**Required actions:**
1 - Answer these from the export support excerpt:
(a) What is the estimated support for Component I?
(b) Up to what level of cover does Component II offer for fresh shipments?
(c) What share of the additional freight and insurance burden can Component III reimburse?
2 - In the records, change "Repost" to "Share" in every line starting with the line that contains "The height and width of the screenshot is (450, 1192)." and going on through the line that contains "Click the Пользователи". Return only those lines, with nothing else altered.

**Excerpt provided:**
# # #

The urgency for intervention stems from crisis dynamics in the shipping corridor, particularly around the Strait of Hormuz.

Maritime logistics have faced disruption, leading to the introduction of Additional War Risk Premiums and Emergency Conflict Surcharges.

According to the briefing data, freight rates on key routes rose by nearly 90 to 100 per cent within a short period during the Red Sea crisis of 2023-24. Outbound logistics costs increased due to vessel diversions and congestion at trans-shipment hubs, placing immense pressure on Micro, Small, and Medium Enterprises (MSMEs) with limited working capital.

Component I of the scheme provides export credit support for exporters already insured by ECGC for consignments issued between February 14 and March 15, 2026. The government will top up compensation for war and political risk losses beyond ordinary policy cover while keeping premiums at pre-disruption levels. The estimated support for Component I is Rs 56 crore

Component II targets upcoming exports from March 16 to June 15, 2026, offering stable premiums and enhanced cover of up to 95 per cent for fresh shipments into the affected region. The consignments destined for countries include the UAE, Saudi Arabia, Kuwait, Qatar, Oman, Bahrain, Iraq, Iran, Israel, and Yemen. The estimated support for Component II is Rs 159 crore.

Component III provides the largest share of support, with an estimated outlay of Rs 282 crore dedicated to non-ECGC-insured MSME exporters. This segment offers reimbursement of up to 50 per cent of the additional freight and insurance burden for consignments destined for countries including the UAE, Saudi Arabia, Kuwait, Qatar, Oman, Bahrain, Iraq, Iran, Israel, and Yemen.

# # #

**Rows of pointing data:**
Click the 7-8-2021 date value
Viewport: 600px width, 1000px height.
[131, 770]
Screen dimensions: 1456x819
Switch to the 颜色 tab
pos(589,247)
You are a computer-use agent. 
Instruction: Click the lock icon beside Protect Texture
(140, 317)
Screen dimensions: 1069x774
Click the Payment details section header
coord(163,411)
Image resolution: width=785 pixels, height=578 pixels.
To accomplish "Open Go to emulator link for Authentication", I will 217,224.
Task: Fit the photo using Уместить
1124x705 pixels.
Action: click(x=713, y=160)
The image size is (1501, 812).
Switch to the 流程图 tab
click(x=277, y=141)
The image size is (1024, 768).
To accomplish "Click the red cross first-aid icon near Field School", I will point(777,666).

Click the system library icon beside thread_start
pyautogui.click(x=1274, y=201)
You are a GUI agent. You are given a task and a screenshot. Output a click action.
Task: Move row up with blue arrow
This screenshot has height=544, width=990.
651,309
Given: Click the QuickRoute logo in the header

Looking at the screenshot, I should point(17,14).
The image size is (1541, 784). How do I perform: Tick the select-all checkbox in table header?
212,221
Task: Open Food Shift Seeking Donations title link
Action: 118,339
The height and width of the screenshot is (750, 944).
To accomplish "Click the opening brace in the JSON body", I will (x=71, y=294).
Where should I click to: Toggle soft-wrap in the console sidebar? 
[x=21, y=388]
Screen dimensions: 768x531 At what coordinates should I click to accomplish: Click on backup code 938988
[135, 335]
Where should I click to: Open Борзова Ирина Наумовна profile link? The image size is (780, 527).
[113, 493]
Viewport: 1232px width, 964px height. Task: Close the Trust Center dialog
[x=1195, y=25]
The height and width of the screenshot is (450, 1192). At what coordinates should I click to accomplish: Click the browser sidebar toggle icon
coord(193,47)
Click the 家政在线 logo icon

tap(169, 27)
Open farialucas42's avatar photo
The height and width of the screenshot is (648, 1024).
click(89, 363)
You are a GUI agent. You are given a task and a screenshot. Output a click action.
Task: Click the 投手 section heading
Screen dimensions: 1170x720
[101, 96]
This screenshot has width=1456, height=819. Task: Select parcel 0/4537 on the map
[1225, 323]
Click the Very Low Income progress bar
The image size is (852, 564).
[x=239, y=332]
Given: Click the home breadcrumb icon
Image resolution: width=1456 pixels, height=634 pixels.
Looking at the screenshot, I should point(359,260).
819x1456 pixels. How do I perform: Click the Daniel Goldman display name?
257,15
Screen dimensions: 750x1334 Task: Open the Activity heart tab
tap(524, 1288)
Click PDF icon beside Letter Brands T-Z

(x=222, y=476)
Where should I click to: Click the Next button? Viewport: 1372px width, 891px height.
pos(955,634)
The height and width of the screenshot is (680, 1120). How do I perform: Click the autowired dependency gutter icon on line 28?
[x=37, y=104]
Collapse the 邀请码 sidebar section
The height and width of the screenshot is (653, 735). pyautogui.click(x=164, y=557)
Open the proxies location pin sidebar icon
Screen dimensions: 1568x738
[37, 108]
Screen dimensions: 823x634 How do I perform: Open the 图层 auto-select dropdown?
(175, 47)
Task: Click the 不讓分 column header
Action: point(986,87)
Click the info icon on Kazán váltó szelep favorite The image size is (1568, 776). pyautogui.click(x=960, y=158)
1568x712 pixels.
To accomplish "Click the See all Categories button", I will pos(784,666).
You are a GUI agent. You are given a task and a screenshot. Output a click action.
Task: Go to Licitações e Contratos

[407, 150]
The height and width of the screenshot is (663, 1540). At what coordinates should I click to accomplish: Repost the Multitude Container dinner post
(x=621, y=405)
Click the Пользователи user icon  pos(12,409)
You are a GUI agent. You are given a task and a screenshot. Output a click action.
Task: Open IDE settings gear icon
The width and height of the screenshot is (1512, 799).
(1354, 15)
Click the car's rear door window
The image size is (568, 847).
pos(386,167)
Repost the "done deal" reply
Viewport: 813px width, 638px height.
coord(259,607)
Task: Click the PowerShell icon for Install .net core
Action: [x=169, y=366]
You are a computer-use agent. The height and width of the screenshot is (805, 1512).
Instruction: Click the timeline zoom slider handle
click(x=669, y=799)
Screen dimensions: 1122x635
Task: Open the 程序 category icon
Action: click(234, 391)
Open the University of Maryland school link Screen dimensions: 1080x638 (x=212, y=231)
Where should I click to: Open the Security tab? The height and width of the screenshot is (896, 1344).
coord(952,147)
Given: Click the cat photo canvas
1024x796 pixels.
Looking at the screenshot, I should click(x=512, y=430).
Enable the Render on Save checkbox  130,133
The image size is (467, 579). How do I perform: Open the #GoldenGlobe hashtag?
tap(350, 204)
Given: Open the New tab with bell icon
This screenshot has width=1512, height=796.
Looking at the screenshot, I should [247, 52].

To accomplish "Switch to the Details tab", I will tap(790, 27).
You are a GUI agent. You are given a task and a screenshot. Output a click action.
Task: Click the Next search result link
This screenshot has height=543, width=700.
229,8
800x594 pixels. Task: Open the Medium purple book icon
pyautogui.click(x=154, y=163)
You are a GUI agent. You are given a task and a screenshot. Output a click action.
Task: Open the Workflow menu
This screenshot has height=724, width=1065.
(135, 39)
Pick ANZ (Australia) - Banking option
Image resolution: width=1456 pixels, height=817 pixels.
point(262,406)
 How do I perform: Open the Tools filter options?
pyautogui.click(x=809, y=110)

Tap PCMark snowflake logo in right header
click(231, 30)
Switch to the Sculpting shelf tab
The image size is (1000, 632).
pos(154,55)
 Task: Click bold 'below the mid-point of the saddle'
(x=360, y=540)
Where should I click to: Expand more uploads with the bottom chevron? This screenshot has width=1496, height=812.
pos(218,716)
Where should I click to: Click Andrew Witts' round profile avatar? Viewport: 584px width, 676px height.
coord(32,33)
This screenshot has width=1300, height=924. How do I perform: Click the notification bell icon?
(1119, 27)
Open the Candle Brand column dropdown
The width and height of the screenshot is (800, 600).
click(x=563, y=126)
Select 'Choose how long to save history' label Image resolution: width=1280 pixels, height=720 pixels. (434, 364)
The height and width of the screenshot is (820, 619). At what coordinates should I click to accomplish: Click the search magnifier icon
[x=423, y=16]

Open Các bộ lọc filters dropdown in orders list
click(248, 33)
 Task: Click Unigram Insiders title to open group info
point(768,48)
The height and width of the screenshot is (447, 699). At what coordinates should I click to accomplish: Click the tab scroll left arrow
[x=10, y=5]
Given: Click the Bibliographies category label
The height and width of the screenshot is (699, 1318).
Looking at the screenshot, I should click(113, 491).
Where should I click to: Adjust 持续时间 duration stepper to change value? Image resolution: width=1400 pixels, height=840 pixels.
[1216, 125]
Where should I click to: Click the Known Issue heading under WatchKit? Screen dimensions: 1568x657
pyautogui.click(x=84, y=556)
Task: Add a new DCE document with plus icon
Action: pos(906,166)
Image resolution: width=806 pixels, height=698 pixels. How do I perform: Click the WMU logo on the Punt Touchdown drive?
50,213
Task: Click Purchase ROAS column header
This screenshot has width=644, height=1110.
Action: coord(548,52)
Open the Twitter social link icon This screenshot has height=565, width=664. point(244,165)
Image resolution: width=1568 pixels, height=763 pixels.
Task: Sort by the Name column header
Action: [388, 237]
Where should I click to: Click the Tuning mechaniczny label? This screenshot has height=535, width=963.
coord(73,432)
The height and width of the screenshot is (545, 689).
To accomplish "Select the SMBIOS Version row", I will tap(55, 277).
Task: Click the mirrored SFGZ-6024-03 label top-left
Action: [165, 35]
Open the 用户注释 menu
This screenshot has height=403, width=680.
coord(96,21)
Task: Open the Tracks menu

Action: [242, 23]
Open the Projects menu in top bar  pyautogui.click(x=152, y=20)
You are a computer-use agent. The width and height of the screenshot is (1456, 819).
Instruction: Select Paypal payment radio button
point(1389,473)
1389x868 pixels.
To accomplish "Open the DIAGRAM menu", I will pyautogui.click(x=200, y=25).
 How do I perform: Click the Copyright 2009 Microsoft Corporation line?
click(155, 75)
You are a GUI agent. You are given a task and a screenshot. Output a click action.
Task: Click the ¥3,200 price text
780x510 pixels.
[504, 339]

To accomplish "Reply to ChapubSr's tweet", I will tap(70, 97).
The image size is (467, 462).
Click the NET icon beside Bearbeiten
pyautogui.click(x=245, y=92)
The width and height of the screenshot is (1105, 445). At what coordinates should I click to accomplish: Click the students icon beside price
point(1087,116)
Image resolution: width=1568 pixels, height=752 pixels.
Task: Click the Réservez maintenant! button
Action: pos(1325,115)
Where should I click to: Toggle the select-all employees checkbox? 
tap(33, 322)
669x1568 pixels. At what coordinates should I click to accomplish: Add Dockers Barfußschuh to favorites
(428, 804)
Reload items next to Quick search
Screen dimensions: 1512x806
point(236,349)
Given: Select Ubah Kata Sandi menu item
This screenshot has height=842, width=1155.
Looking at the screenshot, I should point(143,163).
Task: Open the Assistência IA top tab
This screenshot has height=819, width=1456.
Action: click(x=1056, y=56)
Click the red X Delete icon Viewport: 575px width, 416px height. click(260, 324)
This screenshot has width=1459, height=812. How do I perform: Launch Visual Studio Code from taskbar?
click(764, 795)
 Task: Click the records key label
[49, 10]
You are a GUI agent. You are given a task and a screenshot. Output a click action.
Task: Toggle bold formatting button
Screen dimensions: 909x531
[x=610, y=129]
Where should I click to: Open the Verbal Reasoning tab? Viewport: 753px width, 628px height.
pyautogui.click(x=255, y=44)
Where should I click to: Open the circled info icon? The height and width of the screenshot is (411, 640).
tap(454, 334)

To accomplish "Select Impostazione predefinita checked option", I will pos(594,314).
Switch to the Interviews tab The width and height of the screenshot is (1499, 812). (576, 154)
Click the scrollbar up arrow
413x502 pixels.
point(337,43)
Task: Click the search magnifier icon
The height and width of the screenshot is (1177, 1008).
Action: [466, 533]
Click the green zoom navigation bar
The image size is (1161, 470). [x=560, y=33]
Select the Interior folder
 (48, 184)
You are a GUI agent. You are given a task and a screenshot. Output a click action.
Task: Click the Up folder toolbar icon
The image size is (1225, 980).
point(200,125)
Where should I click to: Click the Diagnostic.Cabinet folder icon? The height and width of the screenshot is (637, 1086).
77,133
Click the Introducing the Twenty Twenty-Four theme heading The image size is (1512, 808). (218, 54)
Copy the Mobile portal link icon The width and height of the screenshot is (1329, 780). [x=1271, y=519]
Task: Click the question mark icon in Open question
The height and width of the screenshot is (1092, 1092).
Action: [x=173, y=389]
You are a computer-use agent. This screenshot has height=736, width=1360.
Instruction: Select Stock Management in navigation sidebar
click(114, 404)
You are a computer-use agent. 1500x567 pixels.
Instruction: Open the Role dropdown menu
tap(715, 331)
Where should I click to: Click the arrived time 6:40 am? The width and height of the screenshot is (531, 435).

# # #

**Task results:**
1 -
(a) Rs 56 crore
(b) Up to 95 per cent
(c) Up to 50 per cent

2 -
The height and width of the screenshot is (450, 1192). At what coordinates should I click to accomplish: Click the browser sidebar toggle icon
coord(193,47)
Click the 家政在线 logo icon

tap(169, 27)
Open farialucas42's avatar photo
The height and width of the screenshot is (648, 1024).
click(89, 363)
You are a GUI agent. You are given a task and a screenshot. Output a click action.
Task: Click the 投手 section heading
Screen dimensions: 1170x720
[101, 96]
This screenshot has width=1456, height=819. Task: Select parcel 0/4537 on the map
[1225, 323]
Click the Very Low Income progress bar
The image size is (852, 564).
[x=239, y=332]
Given: Click the home breadcrumb icon
Image resolution: width=1456 pixels, height=634 pixels.
Looking at the screenshot, I should point(359,260).
819x1456 pixels. How do I perform: Click the Daniel Goldman display name?
257,15
Screen dimensions: 750x1334 Task: Open the Activity heart tab
tap(524, 1288)
Click PDF icon beside Letter Brands T-Z

(x=222, y=476)
Where should I click to: Click the Next button? Viewport: 1372px width, 891px height.
pos(955,634)
The height and width of the screenshot is (680, 1120). How do I perform: Click the autowired dependency gutter icon on line 28?
[x=37, y=104]
Collapse the 邀请码 sidebar section
The height and width of the screenshot is (653, 735). pyautogui.click(x=164, y=557)
Open the proxies location pin sidebar icon
Screen dimensions: 1568x738
[37, 108]
Screen dimensions: 823x634 How do I perform: Open the 图层 auto-select dropdown?
(175, 47)
Task: Click the 不讓分 column header
Action: point(986,87)
Click the info icon on Kazán váltó szelep favorite The image size is (1568, 776). pyautogui.click(x=960, y=158)
1568x712 pixels.
To accomplish "Click the See all Categories button", I will pos(784,666).
You are a GUI agent. You are given a task and a screenshot. Output a click action.
Task: Go to Licitações e Contratos

[407, 150]
The height and width of the screenshot is (663, 1540). At what coordinates should I click to accomplish: Share the Multitude Container dinner post
(x=621, y=405)
Click the Пользователи user icon  pos(12,409)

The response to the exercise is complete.